Collected data entries:
>>>

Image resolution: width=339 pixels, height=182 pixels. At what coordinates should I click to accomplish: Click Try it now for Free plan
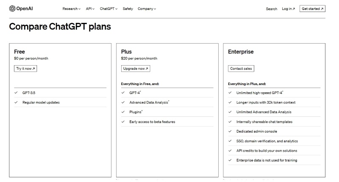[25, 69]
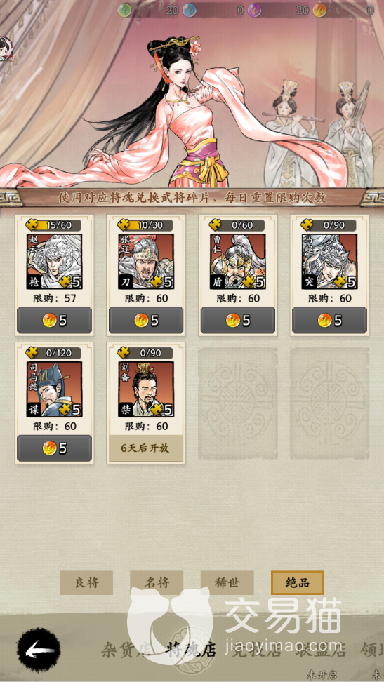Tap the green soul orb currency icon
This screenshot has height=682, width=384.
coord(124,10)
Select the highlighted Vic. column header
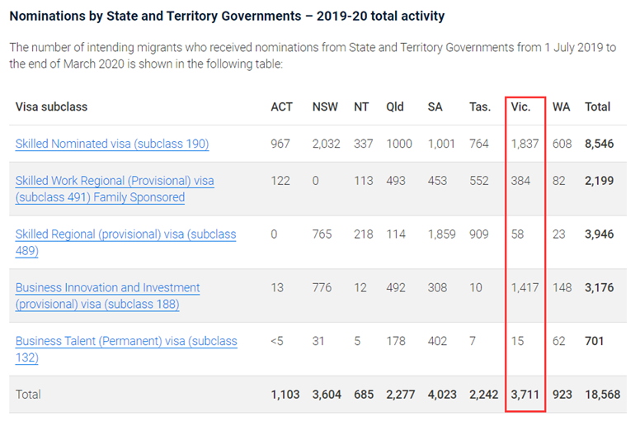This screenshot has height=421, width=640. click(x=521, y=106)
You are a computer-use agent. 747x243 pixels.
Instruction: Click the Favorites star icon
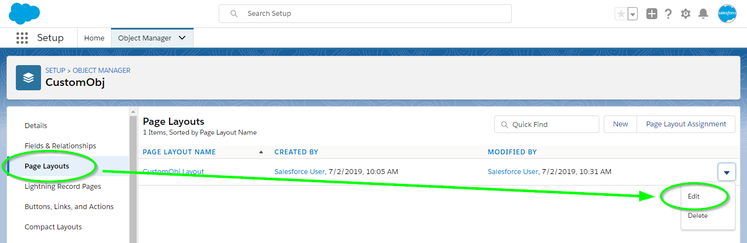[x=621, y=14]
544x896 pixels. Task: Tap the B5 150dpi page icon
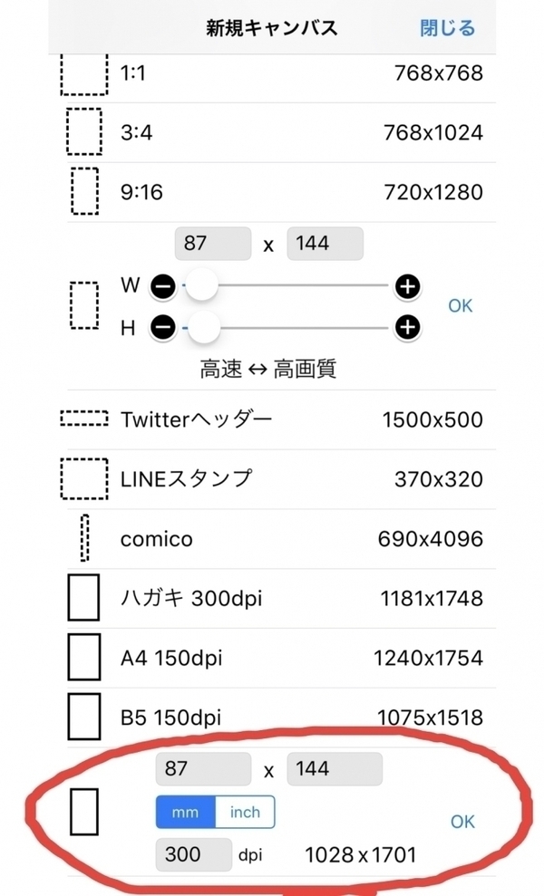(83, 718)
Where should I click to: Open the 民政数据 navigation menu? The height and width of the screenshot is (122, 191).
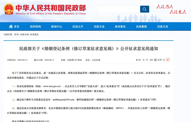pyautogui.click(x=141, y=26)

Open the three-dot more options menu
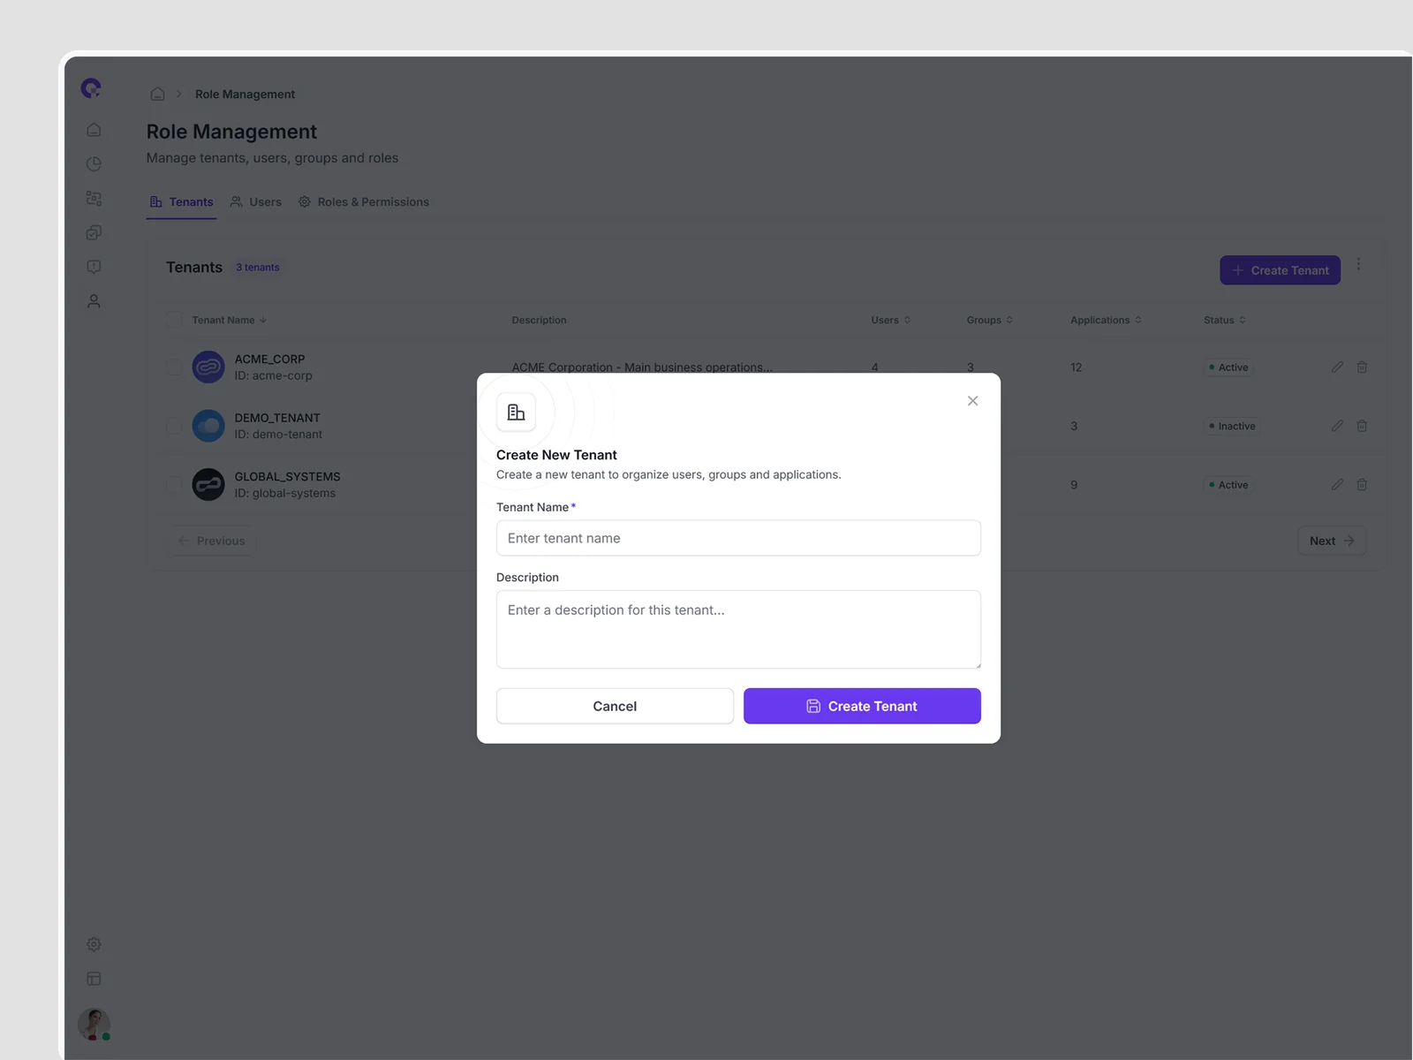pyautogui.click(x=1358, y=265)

<<<
>>>

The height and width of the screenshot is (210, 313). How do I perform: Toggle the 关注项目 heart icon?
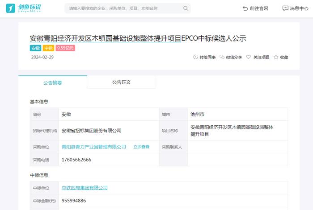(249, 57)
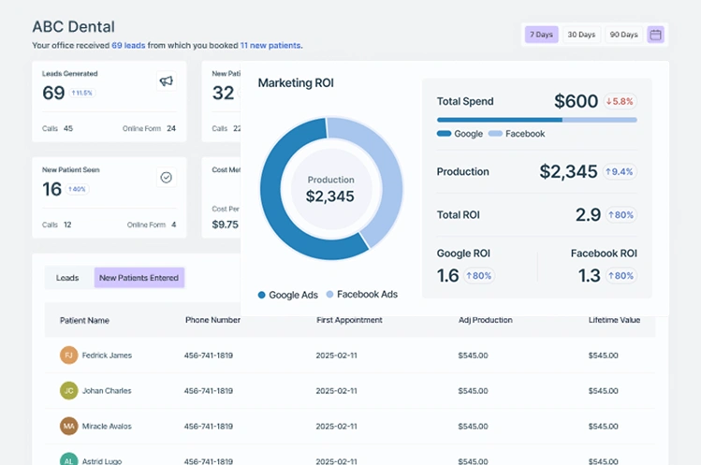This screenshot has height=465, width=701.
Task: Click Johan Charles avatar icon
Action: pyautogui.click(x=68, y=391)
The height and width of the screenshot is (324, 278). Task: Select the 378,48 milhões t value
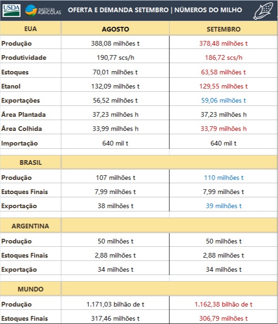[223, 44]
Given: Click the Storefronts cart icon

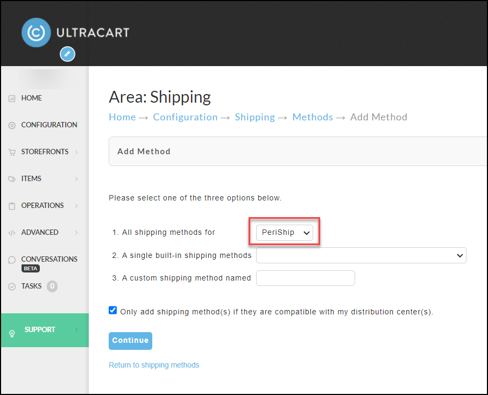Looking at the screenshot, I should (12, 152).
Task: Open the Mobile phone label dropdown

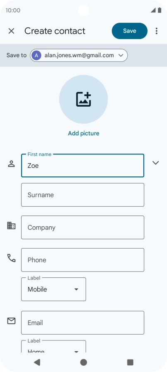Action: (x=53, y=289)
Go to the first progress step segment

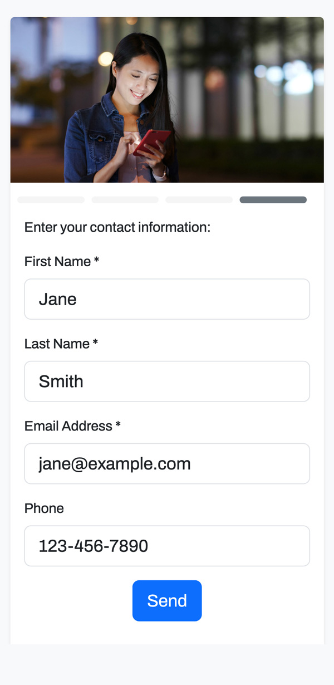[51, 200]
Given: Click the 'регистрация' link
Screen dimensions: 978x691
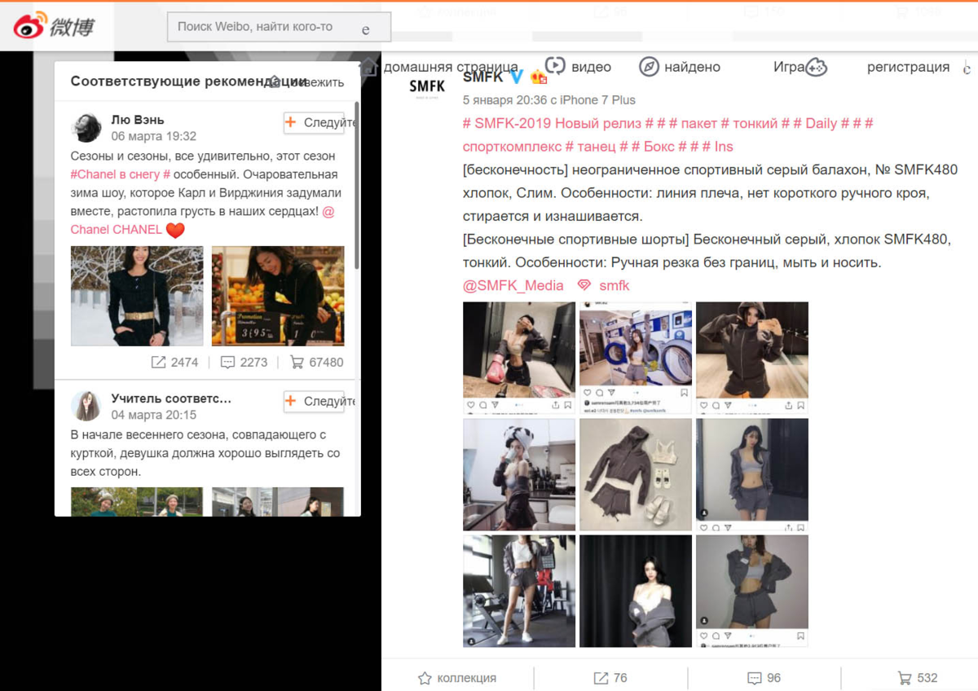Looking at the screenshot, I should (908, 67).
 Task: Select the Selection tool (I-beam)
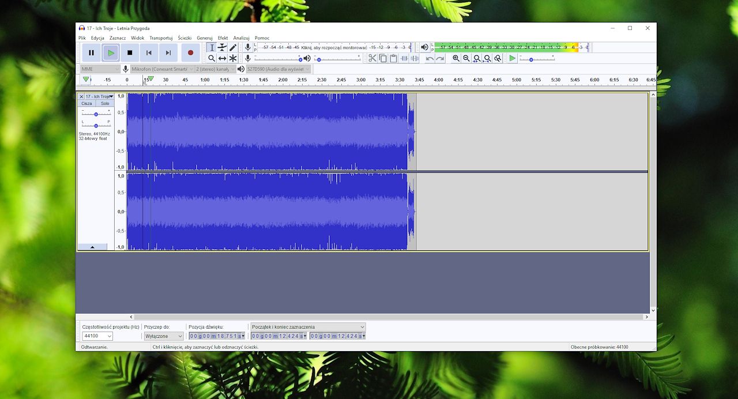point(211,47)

<<<

> **What is required**
Among the entries above, take the line with "Image resolution: width=339", the line with "You are a computer-use agent. 747x243 pixels.", and all the lines between them, and restate them word for word without pictures.

> **Reply**
Image resolution: width=339 pixels, height=182 pixels. At what coordinates should I click to accomplish: Click Try it now for Free plan
[25, 69]
Tap the green soul orb currency icon
This screenshot has height=682, width=384.
coord(124,10)
Select the highlighted Vic. column header
This screenshot has height=421, width=640. click(x=521, y=106)
You are a computer-use agent. 747x243 pixels.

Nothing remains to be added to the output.